В дверях появился Иисус, а за ним Магдалина. Она сияла от радости. Увидев, что Петр привечает ранее презираемого мытаря, Иисус тоже просветлел.
— Вот, — молвил он, указывая на них, — так приблизится Царствие Небесное.
Иисус подошел к Лазарю, который пытался подняться. Но ноги его были слабы, и он снова опустился из страха, что они подкосятся. Лазарь протянул руку и коснулся Иисуса кончиками пальцев. Сын Марии вздрогнул. Руки Лазаря были холодны, черны и пахли землей.
Иисус вышел во двор. Этот воскресший человек все еще блуждал между жизнью и смертью. Господь не победил в нем тлена. Никогда еще смерть не являла такой силы, как в нем. Печаль и страх охватили Иисуса.
Старая Саломея с пряжей под мышкой тихо приблизилась к нему и прошептала:
— Рабби!
— Говори, Саломея.
— Рабби, я хочу попросить тебя об одолжении, когда ты взойдешь на небеса. Ты знаешь, как много мы сделали для тебя.
— Говори, Саломея… — сердце у Иисуса вдруг сжалось.
«Когда же, когда, — спрашивал он себя, — люди наконец поймут, что добрые дела не нуждаются в воздаянии».
— Теперь, дитя мое, когда ты вот-вот займешь свой престол, поставь моих сыновей Иоанна и Иакова по правую и левую руку от себя.
Прикусив язык, чтобы не сказать что-нибудь обидное, Иисус уставился в землю.
— Ты слышишь, дитя мое? Иоанна…
Иисус повернулся и вошел в дом широкими шагами. Матфей все еще сидел под лампадой с раскрытой тетрадью, глаза его были закрыты — он весь был там.
— Матфей, дай мне твой свиток, — промолвил Иисус. — Что ты пишешь?
Матфей встал и протянул свой труд Иисусу. Он был счастлив.
— Рабби, здесь я записываю твою жизнь и деяния для будущих поколений.
Иисус склонился под лампадой и начал читать. Первые же слова изумили его — быстро бегая глазами по строчкам, он поспешно читал, и лицо его все больше краснело от стыда и гнева. Матфей в страхе забился в угол и ждал. Иисус закончил чтение и, не в силах более сдерживать себя, вскочил и негодующе швырнул Евангелие от Матфея на пол.

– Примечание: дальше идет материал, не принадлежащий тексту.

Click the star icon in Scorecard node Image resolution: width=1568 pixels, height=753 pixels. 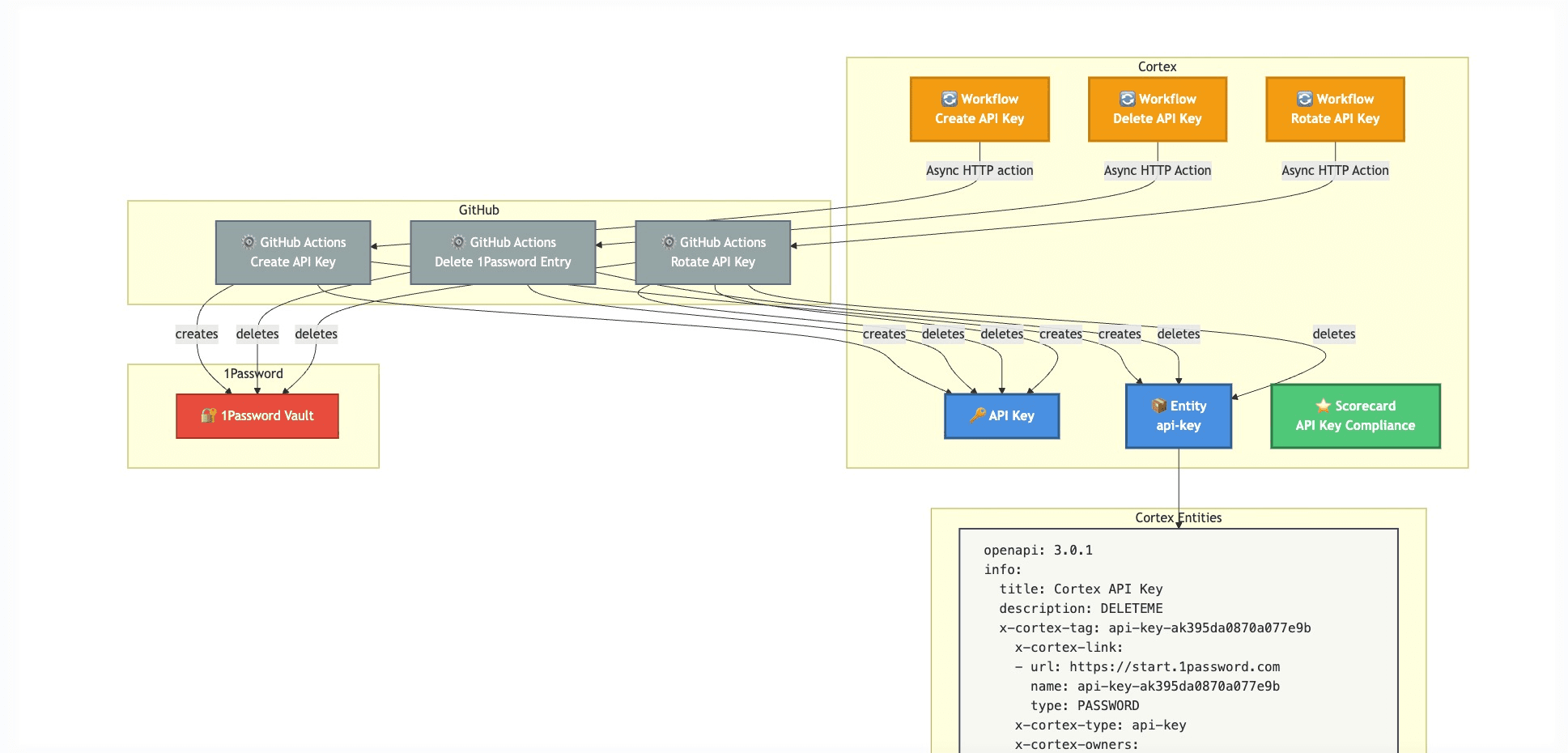tap(1324, 406)
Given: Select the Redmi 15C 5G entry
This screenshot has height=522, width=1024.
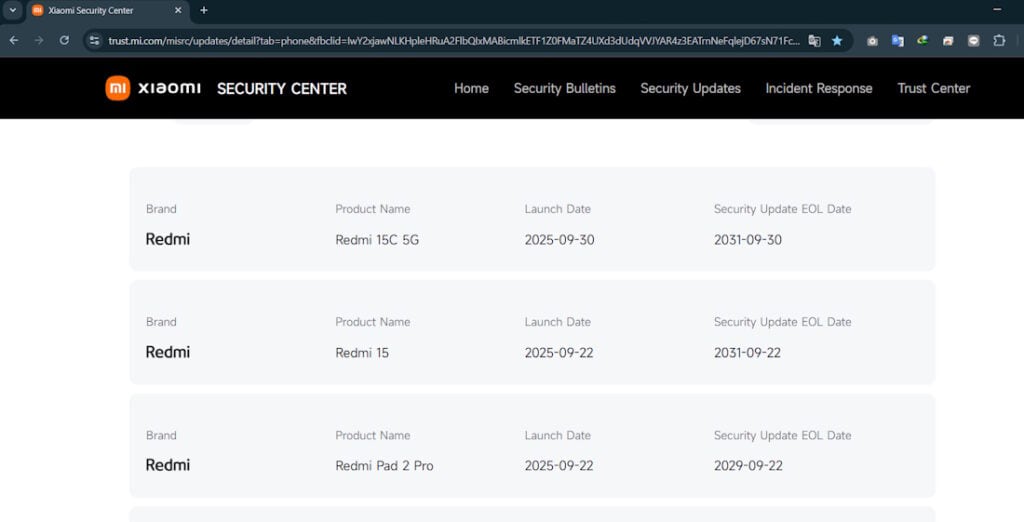Looking at the screenshot, I should 376,240.
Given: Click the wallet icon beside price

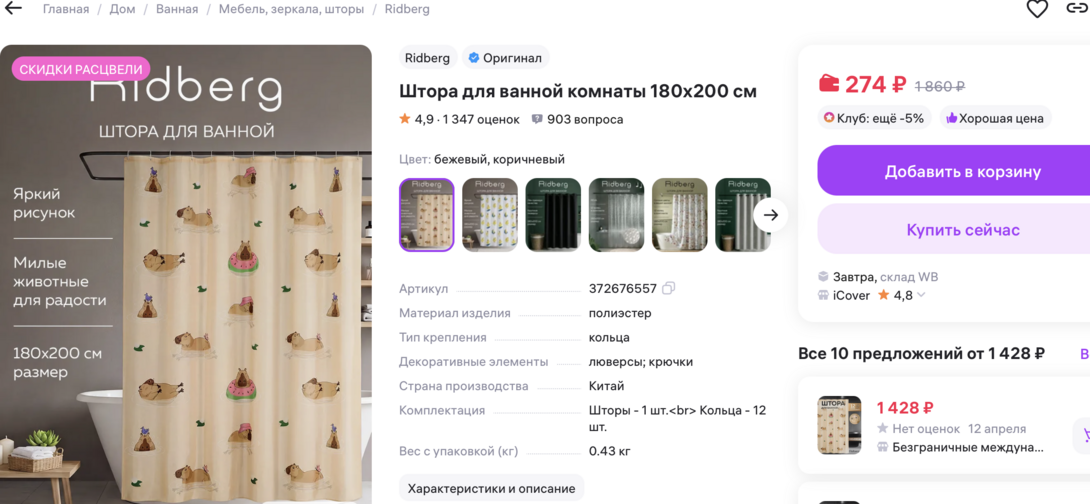Looking at the screenshot, I should [x=829, y=85].

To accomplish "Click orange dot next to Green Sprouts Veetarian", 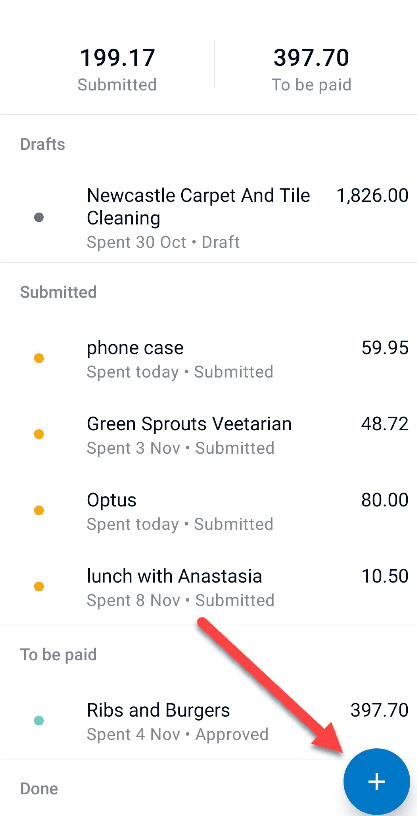I will click(x=39, y=434).
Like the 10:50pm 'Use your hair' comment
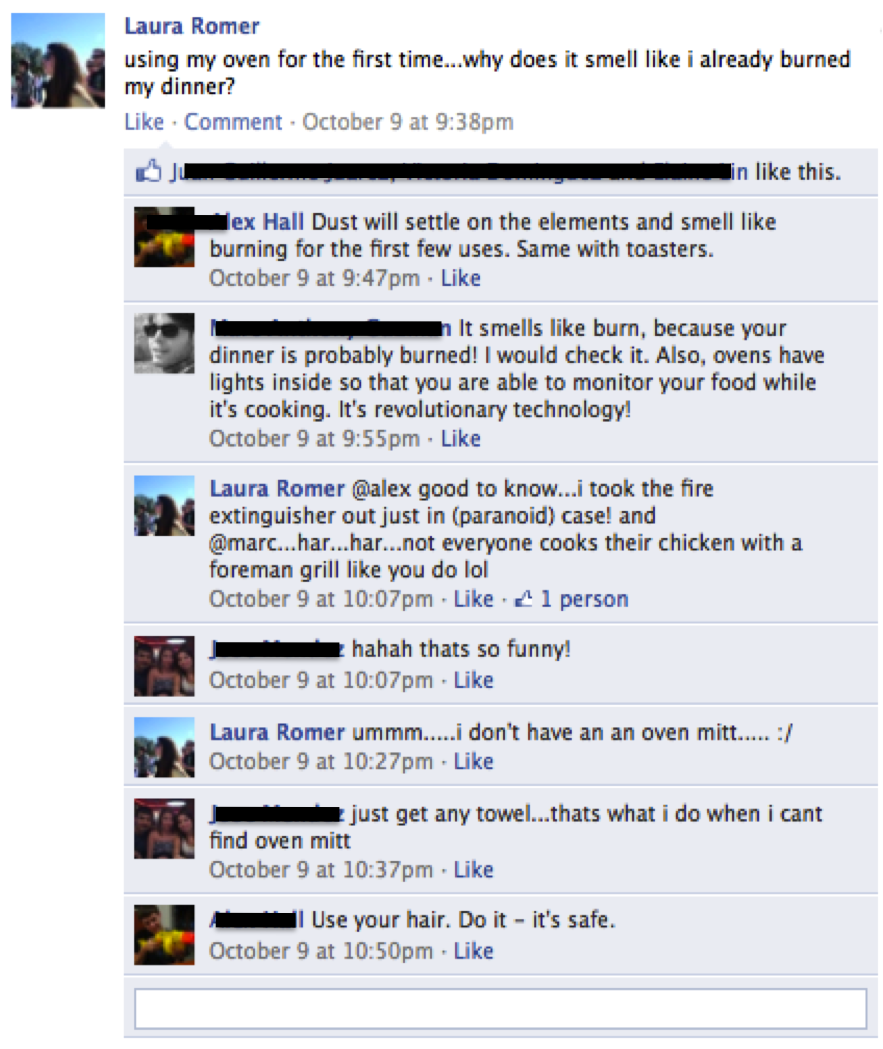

— Что это?! — закричал он. — Ложь! Ложь! Ложь! Мессия не нуждается в чудесах. Он сам чудо — другие уже не нужны! Я родился в Назарете, а не в Вифлееме; я даже ногой не ступал в Вифлеем, и я не помню никаких волхвов. Я никогда не был в Египте. Кто тебе рассказал это? Даже я не слышал этого. Как же ты это слышал, ты, которого даже рядом не было?
— Ангел сказал мне это, — трясясь от страха, промолвил Матфей.
— Ангел? Какой ангел?
— Который прилетает ко мне каждую ночь, когда я берусь за перо. Он склоняется над моим ухом и диктует, а я пишу.
— Ангел? — смутился Иисус. — Ангел диктует, а ты пишешь?
— Да, ангел, — осмелел Матфей. — Иногда я даже вижу его, а иногда только слышу голос: он касается губами моего правого уха. Я чувствую его крылья, обнимающие меня. А ты как думаешь? Неужели я сам мог бы сочинить все эти чудеса?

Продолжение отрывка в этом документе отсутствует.